15 Oktober 2010

Romansa Sandiwara Radio
Dari Saur Sepuh untuk Indonesia



 Madangkara bergelimang damai dan sejahtera. Rakyatnya makmur dipimpin Brama Kumbara. Raja tampan, arif, mandraguna ini selalu digilai oleh kembang Gunung Lawu, Lasmini. Cinta Lasmini yang tak pernah sudah akhirnya berbuah ke sang pangeran Madangkara, Raden Bentar. Di sudut yang lain, Mantili, adik Brama beda ayah, selalu saja bersitegang dan mengklaim diri sebagai musuh bebuyutan Lasmini. Si pedang setan ini nyaris mati akibat ilmu Cipdadewa mbak yang awet muda dari gunung di sisi timur Kabupaten Karanganyar tersebut.
Sekelumit kisah itu pasti tidak asing bagi sobat, sohib, yang pernah ketagihan mendengarkan sandiwara radio Saur Sepuh. Kisah tersebut sangat fenomenal di zaman 1980-an. Bahkan, ceritanya sudah difilmkan sampai beberapa episode. Tiap diputar saat libur Lebaran, semua gedung bioskop penuh sesak oleh pengunjung, bahkan antrean sampai meluber ke jalan-jalan. 

Waktu itu, saya masih duduk di bangku sekolah dasar :). Tiap pulang sekolah, saya pasti menongkrongi radio dan mendengarkan Saur Sepuh dengan khusyuk. Dahaga, lapar, gerah, kantuk, hingga gangguan apa pun tidak mampu menghalangi azam untuk menuntaskan tiap episode sandiwara radio tersebut.

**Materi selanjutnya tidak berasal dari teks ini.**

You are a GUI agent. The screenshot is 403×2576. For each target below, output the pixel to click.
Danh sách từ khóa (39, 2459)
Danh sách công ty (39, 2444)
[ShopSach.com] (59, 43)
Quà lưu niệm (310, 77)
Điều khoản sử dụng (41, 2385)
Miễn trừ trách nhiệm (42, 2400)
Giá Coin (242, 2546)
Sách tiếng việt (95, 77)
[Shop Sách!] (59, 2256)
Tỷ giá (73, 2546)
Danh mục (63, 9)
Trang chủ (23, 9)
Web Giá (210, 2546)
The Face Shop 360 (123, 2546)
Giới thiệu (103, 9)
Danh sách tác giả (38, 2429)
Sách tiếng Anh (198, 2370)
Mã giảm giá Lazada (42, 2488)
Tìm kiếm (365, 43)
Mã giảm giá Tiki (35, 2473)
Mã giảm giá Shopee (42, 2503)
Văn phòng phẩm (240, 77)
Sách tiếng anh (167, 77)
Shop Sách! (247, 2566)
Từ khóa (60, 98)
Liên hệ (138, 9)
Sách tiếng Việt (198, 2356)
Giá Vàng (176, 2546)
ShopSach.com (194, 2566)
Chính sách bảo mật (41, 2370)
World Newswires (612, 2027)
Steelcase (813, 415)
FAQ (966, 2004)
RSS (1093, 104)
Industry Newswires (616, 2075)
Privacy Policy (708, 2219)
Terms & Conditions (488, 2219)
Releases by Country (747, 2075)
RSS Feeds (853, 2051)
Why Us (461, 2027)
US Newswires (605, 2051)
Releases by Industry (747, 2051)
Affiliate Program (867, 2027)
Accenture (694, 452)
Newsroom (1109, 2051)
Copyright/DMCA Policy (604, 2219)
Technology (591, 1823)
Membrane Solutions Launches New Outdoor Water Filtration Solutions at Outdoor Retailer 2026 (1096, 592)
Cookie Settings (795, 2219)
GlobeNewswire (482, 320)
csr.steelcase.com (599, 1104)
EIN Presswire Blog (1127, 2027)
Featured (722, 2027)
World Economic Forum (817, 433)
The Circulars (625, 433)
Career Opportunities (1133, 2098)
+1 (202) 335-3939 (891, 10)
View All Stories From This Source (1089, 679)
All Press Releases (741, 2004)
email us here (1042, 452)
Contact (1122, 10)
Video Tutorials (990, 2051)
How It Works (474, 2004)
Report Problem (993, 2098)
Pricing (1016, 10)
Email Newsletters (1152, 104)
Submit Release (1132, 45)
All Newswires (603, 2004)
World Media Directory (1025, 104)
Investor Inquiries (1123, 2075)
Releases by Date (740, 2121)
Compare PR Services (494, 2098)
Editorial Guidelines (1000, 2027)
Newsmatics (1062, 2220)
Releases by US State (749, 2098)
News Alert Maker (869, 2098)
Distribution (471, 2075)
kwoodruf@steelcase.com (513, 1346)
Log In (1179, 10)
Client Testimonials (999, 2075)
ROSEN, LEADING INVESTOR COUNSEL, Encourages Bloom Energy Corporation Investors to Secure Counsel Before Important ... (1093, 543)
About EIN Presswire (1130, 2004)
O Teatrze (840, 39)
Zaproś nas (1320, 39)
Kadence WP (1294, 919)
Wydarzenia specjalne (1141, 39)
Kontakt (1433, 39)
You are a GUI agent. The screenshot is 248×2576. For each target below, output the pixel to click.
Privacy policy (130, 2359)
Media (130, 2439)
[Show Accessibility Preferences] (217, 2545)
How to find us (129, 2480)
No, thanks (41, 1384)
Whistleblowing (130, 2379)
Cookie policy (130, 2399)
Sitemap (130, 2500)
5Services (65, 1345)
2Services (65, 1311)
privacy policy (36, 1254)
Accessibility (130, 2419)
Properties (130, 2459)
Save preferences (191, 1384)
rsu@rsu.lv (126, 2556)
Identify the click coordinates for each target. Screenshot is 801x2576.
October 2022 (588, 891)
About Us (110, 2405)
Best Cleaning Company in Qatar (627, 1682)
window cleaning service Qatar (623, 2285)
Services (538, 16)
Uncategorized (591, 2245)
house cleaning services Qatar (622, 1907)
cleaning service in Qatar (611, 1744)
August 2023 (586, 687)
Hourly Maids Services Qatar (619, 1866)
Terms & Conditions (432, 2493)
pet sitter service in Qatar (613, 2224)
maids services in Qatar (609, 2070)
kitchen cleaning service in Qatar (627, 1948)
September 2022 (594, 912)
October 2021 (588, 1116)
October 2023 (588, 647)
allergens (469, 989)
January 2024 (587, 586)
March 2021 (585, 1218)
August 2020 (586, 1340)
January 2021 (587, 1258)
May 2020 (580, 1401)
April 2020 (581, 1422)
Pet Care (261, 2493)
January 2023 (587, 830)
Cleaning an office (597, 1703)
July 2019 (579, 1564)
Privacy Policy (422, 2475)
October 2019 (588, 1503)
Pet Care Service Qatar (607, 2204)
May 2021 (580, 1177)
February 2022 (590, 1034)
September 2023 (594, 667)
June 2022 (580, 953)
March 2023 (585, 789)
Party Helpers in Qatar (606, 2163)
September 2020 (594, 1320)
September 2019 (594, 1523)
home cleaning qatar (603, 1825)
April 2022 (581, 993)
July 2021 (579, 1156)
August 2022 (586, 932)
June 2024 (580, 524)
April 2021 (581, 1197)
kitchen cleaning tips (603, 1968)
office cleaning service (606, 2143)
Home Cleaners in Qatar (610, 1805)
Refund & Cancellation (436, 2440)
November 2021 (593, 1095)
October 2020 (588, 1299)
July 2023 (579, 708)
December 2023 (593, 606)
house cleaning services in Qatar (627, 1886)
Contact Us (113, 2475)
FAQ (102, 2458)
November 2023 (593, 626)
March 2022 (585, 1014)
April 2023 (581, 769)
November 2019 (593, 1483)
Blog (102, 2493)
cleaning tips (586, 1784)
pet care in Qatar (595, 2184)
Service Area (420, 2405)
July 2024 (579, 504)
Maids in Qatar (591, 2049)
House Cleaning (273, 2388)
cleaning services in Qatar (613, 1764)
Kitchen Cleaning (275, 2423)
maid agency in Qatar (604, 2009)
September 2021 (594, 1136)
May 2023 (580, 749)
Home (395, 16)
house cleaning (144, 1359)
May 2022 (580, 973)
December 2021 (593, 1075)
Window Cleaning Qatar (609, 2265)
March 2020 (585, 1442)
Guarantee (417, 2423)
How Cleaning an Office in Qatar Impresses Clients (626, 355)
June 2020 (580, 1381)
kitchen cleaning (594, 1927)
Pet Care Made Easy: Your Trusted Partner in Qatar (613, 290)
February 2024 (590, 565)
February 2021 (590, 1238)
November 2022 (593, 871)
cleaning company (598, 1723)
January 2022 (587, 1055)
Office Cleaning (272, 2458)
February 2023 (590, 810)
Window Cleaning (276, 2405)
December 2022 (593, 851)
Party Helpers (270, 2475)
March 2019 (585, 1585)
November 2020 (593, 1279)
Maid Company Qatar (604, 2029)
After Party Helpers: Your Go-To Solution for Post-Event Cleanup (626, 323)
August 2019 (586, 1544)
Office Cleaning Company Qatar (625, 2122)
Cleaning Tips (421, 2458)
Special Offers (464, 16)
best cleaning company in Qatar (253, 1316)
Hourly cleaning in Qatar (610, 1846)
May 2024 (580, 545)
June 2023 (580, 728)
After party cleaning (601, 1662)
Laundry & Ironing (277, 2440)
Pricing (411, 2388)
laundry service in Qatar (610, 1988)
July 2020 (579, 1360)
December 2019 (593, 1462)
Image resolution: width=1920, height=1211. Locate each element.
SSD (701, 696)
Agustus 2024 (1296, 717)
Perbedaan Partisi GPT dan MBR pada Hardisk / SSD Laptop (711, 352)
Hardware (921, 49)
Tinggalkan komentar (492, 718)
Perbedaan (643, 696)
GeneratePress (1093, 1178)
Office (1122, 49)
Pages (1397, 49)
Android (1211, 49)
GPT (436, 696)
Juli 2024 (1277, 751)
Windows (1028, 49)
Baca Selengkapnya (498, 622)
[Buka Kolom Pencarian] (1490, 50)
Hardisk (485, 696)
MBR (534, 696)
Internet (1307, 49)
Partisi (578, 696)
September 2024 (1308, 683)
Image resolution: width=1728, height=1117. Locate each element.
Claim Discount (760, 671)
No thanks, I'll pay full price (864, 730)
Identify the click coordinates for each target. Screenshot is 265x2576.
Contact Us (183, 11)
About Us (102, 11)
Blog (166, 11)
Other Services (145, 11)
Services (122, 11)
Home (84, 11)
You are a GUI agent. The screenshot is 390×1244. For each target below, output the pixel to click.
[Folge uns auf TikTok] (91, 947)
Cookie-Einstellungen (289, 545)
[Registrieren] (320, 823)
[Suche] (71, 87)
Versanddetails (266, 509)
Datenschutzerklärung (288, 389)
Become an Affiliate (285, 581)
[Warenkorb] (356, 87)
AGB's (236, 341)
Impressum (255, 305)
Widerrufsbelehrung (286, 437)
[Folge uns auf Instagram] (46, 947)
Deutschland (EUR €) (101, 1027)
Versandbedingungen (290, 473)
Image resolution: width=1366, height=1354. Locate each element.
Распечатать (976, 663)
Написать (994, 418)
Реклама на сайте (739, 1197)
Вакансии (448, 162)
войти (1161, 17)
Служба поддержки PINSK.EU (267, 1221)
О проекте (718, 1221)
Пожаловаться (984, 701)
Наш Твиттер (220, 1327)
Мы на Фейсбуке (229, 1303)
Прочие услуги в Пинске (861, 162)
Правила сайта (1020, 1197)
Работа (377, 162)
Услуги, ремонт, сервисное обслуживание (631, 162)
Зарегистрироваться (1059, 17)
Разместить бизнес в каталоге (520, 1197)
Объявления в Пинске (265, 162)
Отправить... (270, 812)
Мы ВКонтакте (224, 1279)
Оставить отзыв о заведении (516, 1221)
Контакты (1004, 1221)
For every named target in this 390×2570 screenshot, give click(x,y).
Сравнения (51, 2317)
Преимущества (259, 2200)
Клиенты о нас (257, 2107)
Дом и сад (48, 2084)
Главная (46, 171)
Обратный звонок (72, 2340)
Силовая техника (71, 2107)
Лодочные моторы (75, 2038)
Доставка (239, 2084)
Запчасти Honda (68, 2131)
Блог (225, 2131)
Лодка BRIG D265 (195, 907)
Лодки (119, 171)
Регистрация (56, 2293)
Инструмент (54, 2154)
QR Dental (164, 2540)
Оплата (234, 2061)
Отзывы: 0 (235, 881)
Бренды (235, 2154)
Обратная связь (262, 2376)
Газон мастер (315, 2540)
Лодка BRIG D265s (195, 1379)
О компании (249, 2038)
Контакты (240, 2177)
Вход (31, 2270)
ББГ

Sob, mau mendengarkan salah satu episode sandiwara radio Saur Sepuh? Klik sini ya= Satria Madangkara


Baiklah, bagi yang lupin, lupa-lupa ingat, akan Saur Sepuh, sedikit saya ulas kisahnya.
Saur Sepuh merupakan karya Nikki Kosasih. Para pengisi suara, di antaranya, ialah Ferry Fadli, Elly Ermawati, Maria Oentoe, Ivone Ross, Bahar Mario, Kris Urspon. Mereka tergabung dalam Sanggar Prathivi. Begitu melekat kuat dalam ingatan, bagaimana suara khas Ferry Fadli sebagai Raja Madangkara Brama Kumbara; Elly Ermawati sebagai Mantili; Ivone Ross menjadi Lasmini. Brama Kumbara digdaya karena memiliki  Ajian Serat Jiwa, Ajian Gelang-gelang, dan Lampah-Lumpuh. Suatu saat ia bertemu dengan Biksu Kampala karena pengembaraannya di negeri Tibet. Ia mempunyai patih bernama Gotawa. Tunggangan fenomenal sang raja adalah burung elang raksasa. Sayang, sosok burung ketika difilmkan kurang mengesankan karena kualitas sinematografi saat itu masih jauh dari harapan pemirsa.
Brama selalu ditemani oleh sang adik, Mantili. Ia berjuluk pedang setan. Ia piawai bermain pedang. Apabila sang pedang dicabut dari warangka, bau busuk tiada terkira segera menyeruak di sekelilingnya. Di suatu masa, ia berhasil mengawinkan pedangnya dengan pedang perak. Sebuah simbol kedidayaan, ketika keduanya disatukan saat purnama, senjata tersebut menebarkan sinar yang sangat menyilaukan mata siapa pun.
Tokoh-tokoh antagonis dalam serial Saur Sepuh antara lain Lasmini, Panembahan Senopati, Gardika.
O iya, Brama Kumbara mempunyai dua istri, yaitu Paramita dan Dewi Harnum. Wah, wah, wah mas raja sudah penganut paham poligami ya. Makanya sang raja emoh menerima cinta Lasmini. Padahal, gadis Lawu itu mempunyai wajah dan bodi yang asoy geboy. Doi, kan, memiliki ilmu awet muda. Ia bahkan mewarisi Ajian Ciptadewa, yaitu gabungan aji Serat Jiwa, Waringin Sungsang, dan Lampah-Lumpuh yang diciptakan oleh nenek Lawu.
Kawan-kawan….
Di tulisan ini, saya sekadar pengin bilang, kegiatan menyimak karya ”sastra” berupa sandiwara radio, seperti pengalaman banyak orang di era 1980-an tersebut, memiliki banyak sisi positif lho.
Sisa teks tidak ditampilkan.